Several years ago I wrote an abysmally lacking article on the topic of the earliest African American churches in Greene County. I was hampered by a lack of textual evidence and church records to corroborate the founding and existence of these early racially oriented faith communities, and I relied on assumptions that were hard to substantiate. Understanding the origin of these local churches is of the utmost importance, because their appearance in the antebellum period in Greene County represents not only the broad evolution of the white and Black communities of this place, but illustrates how the Black community here engaged in a reorganization of their shared identity in the years following the abolition of slavery in New York.
I resumed this search after perusing the baptismal records of the First Reformed Church of Coxsackie, which traces its origins as a congregation back to the 1730s along with its sister church in Leeds. Enslaved people, alongside the white families that enslaved them, attended this church together as evidenced by the occasional baptism of enslaved children interspersed among the baptismal records of white children whose parents were congregants.
The twilight period of slavery in the State of New York between 1799 and 1827, during which a process of “gradual emancipation” sought to grant the enslaved their freedom in varying degrees, sees the perpetuation of the long tradition of integrated worship in the Reformed Church. In 1826 Tone Van Bergen, who may have been previously enslaved by the Bronk and Van Bergen families, attended the baptism of his son whom he had named Marquis Lafayette Van Bergen in honor of the French Revolutionary hero. Lafayette visited the Hudson Valley less than two years prior, and while his name was certainly on the tongue of many in the vicinity for years afterward I was still intrigued by this baptismal entry.
Tone Van Bergen made a very active decision to name his child in honor of this celebrated freedom fighter. Lafayette was without a doubt one of the greatest living champions of liberty and equality in the western world at that time, and his name was now the name of the son of an emancipated man in Coxsackie.
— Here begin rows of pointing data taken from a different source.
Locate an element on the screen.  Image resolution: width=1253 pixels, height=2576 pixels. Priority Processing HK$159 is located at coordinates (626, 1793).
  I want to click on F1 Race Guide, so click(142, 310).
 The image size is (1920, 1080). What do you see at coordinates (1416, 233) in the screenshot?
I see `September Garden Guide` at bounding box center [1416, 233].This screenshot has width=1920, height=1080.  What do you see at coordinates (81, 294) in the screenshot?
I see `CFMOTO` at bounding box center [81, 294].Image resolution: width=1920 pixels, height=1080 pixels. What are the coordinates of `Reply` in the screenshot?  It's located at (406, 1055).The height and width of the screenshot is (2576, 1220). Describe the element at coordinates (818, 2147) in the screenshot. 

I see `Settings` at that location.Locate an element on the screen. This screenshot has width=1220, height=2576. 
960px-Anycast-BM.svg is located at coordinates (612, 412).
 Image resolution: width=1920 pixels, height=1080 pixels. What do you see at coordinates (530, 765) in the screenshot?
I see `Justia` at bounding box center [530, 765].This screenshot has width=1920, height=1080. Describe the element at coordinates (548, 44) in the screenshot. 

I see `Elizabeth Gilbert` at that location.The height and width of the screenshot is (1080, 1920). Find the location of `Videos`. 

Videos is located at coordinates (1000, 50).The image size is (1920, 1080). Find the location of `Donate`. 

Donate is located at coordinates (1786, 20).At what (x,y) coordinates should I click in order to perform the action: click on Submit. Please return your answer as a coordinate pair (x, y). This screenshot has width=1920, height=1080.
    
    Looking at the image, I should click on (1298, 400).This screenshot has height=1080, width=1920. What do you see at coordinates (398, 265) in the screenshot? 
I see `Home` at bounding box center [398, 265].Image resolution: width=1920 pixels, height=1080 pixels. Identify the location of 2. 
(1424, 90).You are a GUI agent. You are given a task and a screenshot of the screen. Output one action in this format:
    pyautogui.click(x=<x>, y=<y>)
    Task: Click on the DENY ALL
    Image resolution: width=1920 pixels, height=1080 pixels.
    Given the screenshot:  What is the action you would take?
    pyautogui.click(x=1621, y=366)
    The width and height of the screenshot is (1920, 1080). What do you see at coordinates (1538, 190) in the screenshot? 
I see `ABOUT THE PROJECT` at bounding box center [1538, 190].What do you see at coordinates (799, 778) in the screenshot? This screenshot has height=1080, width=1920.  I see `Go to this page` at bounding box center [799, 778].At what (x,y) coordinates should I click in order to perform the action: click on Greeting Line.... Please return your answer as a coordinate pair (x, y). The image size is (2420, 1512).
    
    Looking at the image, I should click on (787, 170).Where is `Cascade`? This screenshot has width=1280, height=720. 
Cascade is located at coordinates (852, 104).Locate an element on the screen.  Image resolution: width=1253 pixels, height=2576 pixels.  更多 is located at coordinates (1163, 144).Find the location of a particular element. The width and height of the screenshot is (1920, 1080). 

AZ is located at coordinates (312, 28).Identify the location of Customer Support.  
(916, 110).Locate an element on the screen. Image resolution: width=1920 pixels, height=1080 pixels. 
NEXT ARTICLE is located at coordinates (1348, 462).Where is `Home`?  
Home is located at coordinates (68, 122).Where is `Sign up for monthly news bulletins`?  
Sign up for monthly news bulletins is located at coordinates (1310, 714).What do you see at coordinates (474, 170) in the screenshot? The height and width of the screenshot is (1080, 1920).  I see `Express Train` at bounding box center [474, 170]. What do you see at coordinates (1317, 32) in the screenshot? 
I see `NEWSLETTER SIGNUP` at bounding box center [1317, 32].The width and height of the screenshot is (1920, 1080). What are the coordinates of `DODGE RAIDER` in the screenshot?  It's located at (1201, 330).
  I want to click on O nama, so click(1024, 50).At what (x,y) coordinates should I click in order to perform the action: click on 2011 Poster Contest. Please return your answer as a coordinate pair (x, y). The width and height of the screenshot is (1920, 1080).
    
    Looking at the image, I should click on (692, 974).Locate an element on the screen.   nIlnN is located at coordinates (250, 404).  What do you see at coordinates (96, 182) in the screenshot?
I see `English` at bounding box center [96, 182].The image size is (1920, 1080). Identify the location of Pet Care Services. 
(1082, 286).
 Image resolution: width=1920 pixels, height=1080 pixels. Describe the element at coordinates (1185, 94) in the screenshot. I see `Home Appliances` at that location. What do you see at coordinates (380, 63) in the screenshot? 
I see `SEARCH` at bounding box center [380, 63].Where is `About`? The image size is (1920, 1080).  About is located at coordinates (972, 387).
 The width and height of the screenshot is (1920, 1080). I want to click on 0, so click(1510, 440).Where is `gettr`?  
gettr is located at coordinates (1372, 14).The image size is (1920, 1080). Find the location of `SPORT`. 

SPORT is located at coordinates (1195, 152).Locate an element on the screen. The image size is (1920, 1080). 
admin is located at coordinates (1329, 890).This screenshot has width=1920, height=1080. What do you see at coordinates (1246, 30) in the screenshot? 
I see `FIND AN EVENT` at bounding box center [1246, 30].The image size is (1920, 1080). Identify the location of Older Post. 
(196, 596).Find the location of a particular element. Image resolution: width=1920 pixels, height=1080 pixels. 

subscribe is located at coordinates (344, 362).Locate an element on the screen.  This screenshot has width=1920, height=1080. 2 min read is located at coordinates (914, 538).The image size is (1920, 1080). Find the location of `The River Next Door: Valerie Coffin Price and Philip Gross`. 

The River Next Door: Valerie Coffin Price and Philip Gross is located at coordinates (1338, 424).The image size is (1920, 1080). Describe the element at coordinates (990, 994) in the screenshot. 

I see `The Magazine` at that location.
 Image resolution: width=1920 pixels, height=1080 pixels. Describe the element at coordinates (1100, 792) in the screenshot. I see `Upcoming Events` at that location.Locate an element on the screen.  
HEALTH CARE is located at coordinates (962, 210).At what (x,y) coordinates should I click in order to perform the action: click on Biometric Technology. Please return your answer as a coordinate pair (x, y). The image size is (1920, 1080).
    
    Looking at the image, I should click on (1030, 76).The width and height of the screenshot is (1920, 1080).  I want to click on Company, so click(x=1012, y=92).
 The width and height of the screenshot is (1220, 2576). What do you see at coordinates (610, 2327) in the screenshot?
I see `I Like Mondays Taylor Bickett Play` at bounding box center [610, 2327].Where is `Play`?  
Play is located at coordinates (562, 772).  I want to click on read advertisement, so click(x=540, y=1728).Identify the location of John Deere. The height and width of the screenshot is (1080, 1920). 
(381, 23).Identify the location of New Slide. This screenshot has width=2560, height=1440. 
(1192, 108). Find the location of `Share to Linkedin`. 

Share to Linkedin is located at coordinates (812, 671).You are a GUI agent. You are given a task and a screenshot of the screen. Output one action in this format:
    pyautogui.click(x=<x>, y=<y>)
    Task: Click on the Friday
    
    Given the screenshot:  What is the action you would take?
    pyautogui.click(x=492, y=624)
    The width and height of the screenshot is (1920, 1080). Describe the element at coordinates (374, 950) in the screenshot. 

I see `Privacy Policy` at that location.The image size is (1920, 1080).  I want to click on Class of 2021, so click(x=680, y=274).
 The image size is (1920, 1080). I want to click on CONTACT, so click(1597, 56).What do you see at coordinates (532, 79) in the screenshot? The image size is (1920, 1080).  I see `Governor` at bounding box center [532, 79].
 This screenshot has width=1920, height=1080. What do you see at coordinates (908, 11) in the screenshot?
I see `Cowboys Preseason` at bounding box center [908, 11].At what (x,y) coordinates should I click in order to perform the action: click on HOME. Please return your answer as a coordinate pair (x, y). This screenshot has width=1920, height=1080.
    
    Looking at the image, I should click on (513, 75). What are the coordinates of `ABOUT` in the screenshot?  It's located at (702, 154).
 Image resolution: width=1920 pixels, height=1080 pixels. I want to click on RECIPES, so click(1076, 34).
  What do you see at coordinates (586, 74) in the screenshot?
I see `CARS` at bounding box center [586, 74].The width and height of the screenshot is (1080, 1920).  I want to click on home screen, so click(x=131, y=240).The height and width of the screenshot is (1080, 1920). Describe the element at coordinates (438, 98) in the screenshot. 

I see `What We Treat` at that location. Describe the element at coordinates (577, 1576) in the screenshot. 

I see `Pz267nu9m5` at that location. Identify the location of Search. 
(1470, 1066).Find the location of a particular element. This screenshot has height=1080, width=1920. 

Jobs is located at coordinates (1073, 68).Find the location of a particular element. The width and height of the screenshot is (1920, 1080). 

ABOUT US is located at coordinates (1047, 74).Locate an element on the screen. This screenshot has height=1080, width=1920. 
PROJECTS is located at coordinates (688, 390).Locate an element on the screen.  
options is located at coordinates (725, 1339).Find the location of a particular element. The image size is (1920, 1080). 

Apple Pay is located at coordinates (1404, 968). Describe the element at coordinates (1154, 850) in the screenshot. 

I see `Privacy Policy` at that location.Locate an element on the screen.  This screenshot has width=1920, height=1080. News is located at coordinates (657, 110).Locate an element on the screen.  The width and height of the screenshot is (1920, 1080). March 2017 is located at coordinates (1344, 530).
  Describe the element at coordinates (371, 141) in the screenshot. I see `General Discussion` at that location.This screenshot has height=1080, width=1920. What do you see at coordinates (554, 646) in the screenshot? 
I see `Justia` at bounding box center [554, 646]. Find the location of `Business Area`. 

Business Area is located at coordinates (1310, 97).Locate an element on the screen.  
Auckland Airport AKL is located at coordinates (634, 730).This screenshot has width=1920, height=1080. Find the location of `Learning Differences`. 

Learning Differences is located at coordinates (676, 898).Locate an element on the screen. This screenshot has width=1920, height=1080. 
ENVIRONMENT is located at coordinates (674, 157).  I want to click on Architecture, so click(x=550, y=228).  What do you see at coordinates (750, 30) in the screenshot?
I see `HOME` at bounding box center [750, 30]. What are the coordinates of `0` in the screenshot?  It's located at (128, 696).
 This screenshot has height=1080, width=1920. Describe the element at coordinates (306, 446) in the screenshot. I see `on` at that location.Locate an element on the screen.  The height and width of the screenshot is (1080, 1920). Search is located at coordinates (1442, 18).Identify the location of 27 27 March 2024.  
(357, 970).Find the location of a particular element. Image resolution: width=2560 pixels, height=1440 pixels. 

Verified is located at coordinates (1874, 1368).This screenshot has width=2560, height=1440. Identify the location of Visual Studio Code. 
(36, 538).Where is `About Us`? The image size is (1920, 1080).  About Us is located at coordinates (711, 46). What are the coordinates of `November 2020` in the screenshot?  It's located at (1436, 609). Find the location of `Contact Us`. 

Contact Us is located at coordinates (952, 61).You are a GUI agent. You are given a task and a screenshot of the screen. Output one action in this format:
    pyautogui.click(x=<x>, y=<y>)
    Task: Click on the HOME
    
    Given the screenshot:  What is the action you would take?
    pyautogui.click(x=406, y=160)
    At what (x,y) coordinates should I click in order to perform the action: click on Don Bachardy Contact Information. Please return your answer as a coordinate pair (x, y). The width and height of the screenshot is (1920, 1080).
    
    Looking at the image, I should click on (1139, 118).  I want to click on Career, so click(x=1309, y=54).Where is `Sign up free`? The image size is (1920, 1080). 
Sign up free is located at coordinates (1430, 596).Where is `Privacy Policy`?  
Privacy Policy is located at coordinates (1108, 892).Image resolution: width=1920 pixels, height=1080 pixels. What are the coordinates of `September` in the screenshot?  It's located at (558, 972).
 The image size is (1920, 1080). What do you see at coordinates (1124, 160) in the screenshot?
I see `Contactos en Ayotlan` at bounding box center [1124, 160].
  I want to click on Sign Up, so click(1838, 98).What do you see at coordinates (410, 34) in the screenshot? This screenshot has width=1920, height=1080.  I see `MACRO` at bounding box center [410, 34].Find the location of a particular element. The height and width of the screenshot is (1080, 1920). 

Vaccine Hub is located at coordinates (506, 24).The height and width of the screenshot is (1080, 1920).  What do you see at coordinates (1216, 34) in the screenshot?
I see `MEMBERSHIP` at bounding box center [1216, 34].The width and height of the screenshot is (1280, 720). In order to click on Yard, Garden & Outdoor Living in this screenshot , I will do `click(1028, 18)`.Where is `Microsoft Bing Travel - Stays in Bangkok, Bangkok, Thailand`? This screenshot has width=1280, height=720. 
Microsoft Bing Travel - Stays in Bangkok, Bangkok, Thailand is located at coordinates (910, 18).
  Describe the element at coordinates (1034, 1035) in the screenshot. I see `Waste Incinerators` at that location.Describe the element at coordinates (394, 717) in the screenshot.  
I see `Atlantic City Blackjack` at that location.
Was this Tone’s affirmation of the kind of man he wanted his son to be? Was this a statement of Tone’s belief that his own nation offered no better namesake? We may never know for certain, but within thirty years Tone’s descendants and neighbors were offering prayers and worshipping together in a newly organized African Methodist Episcopal Church half a mile down the road from the church their enslaved ancestors had been brought to pray.
Several years prior to Marquis Lafayette Van Bergen’s baptism two separate movements in the Methodist community at New York and Philadelphia resulted in the formal establishment of the African Methodist Episcopal Church and the AME Zion Church. Both of these churches, similarly named but with separate origins, were among the first racially oriented protestant denominations to arise in the United States. The AME Zion Church was formed out of frustration at the continued segregation and exclusion of Black congregants from Methodist services in New York City, and the AME Church in Philadelphia was founded by several methodist congregations in the Mid-Atlantic region which sought separation from the white Methodist community on similar grounds.
Bethel AME Church of Coxsackie, which was organized in 1853, was one of roughly 300 AME Churches to be established in the North in the years leading up to the Civil War. Lewis S. Lewis, Bethel’s first reverend, was an ordained minister who worked in the New England and New York AME Conferences prior to and during the Civil War. It is likely that Bethel was one of the Churches he helped organize. His successes in propagating the Church resulted in his transfer to the Indiana Conference in the 1870s, and he continued his work there as a Minister-Activist until his death. It was this type of activism and community involvement that caused the rapid spread of the AME Church following the Civil War. Across the United States AME’s ministers diligently sought out disenfranchised communities in need of not only ecclesiastical but educational resources and a community space. The AME Church organized schools and colleges, preached abolition and civil rights, and empowered a new generation of Black Americans who rose to positions of power and influence during the reconstruction period and afterwards.